As this and similar posts spread over social media platforms, hashtags related to Yining were flooded with innocuous posts in an apparent attempt to drown out the complaints, while strict censorship orders were issued to Chinese media.

One urgent notice subsequently leaked to California-based watchdog China Digital Times said that “effective immediately, no group is to pass on any content (including video, audio, or text) that has not received official confirmation or that conveys negative energy.”

The notice called on state-controlled media to help “win this smokeless war,” an apparent reference to the longstanding official position that any negative news about Xinjiang – where Beijing has been accused of widespread human-rights abuses against Uyghurs and other ethnic minorities – is driven by overseas actors.

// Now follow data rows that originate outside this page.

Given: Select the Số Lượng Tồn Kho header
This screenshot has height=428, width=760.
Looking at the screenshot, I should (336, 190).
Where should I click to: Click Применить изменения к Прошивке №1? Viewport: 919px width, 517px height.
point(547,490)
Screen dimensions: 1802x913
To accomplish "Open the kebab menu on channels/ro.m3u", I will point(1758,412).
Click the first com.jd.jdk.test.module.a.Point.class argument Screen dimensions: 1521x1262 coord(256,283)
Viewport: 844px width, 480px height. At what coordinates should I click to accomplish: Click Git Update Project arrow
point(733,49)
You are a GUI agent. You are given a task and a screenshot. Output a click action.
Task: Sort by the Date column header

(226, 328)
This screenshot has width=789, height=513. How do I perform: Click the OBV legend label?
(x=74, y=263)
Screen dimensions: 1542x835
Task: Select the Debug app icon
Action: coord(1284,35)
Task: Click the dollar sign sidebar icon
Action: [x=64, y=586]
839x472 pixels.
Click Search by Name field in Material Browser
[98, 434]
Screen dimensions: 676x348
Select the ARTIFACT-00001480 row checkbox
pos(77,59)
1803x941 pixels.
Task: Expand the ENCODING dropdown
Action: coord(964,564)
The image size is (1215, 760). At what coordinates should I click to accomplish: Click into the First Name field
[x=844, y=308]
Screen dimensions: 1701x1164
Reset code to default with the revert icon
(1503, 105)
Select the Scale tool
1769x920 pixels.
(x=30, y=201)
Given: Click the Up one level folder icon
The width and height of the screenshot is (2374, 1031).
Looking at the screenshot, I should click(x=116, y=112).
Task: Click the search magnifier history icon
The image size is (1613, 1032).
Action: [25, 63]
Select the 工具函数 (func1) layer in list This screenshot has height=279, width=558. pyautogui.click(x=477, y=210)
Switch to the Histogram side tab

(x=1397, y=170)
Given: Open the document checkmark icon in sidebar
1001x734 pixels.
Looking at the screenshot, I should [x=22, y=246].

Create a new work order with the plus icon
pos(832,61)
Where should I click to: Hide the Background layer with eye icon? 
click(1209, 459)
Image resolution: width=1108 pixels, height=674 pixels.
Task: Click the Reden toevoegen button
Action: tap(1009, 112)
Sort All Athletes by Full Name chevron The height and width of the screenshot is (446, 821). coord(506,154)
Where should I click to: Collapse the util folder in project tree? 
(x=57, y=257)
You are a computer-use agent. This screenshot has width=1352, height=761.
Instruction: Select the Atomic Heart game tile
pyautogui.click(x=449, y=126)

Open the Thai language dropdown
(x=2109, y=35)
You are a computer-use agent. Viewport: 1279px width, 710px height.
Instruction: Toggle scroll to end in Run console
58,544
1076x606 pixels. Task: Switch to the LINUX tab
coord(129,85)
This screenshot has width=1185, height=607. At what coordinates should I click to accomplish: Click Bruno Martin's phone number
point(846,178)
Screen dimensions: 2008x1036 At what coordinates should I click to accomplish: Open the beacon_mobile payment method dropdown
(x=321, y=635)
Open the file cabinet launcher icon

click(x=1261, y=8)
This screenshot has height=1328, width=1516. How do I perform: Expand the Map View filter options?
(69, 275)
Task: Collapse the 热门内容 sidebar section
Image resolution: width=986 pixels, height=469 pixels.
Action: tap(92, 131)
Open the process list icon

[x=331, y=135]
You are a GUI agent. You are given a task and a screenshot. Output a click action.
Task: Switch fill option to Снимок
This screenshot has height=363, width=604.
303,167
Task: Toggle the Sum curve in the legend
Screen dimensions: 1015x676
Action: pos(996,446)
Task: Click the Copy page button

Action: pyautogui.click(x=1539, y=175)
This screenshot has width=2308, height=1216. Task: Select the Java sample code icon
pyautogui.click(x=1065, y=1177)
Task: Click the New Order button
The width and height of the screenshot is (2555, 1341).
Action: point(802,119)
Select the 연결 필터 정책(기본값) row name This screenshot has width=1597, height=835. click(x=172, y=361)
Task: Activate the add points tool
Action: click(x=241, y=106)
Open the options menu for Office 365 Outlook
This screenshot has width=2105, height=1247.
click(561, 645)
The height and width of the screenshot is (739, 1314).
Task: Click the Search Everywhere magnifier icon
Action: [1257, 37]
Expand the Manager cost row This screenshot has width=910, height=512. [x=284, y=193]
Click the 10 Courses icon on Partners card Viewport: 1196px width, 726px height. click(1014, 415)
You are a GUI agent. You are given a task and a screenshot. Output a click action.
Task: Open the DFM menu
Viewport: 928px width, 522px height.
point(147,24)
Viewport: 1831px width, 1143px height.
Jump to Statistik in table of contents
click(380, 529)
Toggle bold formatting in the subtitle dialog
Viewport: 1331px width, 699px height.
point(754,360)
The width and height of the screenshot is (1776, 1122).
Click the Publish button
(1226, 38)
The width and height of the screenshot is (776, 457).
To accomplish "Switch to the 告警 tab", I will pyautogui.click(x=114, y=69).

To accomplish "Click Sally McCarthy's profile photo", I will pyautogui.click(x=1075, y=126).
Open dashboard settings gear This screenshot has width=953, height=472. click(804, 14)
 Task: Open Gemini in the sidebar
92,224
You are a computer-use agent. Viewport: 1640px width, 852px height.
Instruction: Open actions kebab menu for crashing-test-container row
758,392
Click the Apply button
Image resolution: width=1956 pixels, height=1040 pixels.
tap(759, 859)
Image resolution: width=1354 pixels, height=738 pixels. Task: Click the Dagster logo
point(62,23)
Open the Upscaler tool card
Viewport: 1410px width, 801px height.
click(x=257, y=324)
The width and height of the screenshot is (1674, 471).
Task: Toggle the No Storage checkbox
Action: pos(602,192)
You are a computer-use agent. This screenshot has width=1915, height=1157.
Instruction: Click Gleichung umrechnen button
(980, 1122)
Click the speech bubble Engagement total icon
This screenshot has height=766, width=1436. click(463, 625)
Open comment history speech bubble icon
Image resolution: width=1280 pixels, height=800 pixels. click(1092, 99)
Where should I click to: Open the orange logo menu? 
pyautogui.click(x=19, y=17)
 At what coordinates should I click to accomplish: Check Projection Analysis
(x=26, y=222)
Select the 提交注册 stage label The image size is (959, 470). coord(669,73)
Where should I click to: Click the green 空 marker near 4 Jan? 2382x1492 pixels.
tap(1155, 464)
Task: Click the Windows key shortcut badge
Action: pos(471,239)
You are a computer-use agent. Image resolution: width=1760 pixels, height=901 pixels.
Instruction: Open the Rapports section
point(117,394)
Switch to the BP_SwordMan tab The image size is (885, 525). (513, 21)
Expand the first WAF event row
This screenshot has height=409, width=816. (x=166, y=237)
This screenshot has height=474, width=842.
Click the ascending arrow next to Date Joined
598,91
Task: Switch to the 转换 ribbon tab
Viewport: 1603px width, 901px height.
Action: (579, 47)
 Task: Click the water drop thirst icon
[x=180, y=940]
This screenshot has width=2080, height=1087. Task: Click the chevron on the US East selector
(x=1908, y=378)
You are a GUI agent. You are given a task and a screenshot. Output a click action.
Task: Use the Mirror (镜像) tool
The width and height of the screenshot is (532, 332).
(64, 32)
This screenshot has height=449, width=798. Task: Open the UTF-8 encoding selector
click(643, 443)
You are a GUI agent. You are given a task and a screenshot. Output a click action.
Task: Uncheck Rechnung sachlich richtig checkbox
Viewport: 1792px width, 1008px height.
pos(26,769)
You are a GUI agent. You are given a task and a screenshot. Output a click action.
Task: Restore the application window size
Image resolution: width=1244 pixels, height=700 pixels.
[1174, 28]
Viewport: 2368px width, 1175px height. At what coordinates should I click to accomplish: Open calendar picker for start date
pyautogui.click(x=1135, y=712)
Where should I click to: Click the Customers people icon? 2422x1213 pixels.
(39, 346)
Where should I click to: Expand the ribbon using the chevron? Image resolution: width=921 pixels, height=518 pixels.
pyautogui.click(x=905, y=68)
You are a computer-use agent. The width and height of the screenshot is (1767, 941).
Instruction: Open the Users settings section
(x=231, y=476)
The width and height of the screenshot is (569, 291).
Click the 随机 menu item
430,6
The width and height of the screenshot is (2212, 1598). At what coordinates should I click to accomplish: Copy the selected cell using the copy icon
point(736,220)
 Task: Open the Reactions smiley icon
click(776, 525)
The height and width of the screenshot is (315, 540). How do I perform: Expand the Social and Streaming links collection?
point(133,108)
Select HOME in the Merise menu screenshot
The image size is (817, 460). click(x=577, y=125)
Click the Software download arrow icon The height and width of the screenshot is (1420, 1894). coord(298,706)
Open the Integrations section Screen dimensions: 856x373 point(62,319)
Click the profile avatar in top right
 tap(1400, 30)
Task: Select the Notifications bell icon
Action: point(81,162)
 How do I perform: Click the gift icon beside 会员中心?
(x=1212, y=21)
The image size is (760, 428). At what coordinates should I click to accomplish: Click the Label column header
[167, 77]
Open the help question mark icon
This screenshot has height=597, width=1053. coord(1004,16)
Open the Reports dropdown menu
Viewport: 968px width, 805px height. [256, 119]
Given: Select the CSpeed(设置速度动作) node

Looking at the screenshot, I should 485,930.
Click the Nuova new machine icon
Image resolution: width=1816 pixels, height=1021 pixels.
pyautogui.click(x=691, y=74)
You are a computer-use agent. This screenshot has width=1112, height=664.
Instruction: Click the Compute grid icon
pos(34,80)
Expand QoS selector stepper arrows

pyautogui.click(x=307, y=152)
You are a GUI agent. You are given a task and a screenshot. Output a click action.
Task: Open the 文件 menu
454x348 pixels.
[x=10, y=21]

But while some Uyghurs in exile have highlighted the ongoing issues in Ili, the prefecture is predominantly Han Chinese, who account for almost 60 per cent of the population, according to recent census statistics.

Ili has been part of renewed efforts to promote Xinjiang as a destination for Chinese tourists, and many posts by residents highlight the contrast between such campaigns and the increasingly dire situation in which they find themselves.

“Yining is a beautiful place. Many people travel here,” blogger Zhao Kang wrote, but the authorities show “cold hearts” to locals. “They often do things useless and do not do anything that can truly benefit the residents!”

As well as attempts to suppress negative news online, Yining police said Sunday they had arrested four people for “spreading rumours” that had incited “antagonistic emotions, disrupted the order of epidemic prevention and control, and caused a bad social impact.”

The police said four people had been punished with five to 10 days of “administrative detention.” In a statement, they encouraged residents to “jointly maintain the order of cyberspace.”

Unlike Chengdu and Shanghai, which have been under official lockdowns, no such order has been issued in Yining. Last week, Sun Chunlan, China’s vice-premier in charge of COVID-19 control measures, urged local governments to stop unilaterally imposing restrictions or lockdowns.

At a news conference Friday, after Ms. Sun’s comments, authorities in Ili acknowledged “shortcomings and weaknesses of the work of the local authorities” and promised to remedy them. Many lockdown orders appear to have been lifted, with authorities keen to emphasize a return to normal.

“Please promptly dispatch reporters … to record scenes of residents leaving their homes and going about their business, children having fun, and smiling seniors taking leisurely strolls in their assigned zones, and effectively package these scenes for publicity broadcasts,” read a directive sent to Chinese media and leaked to China Digital Times. “At the same time, widely disseminate these video clips on WeChat, news sites, Douyin, and other such platforms.”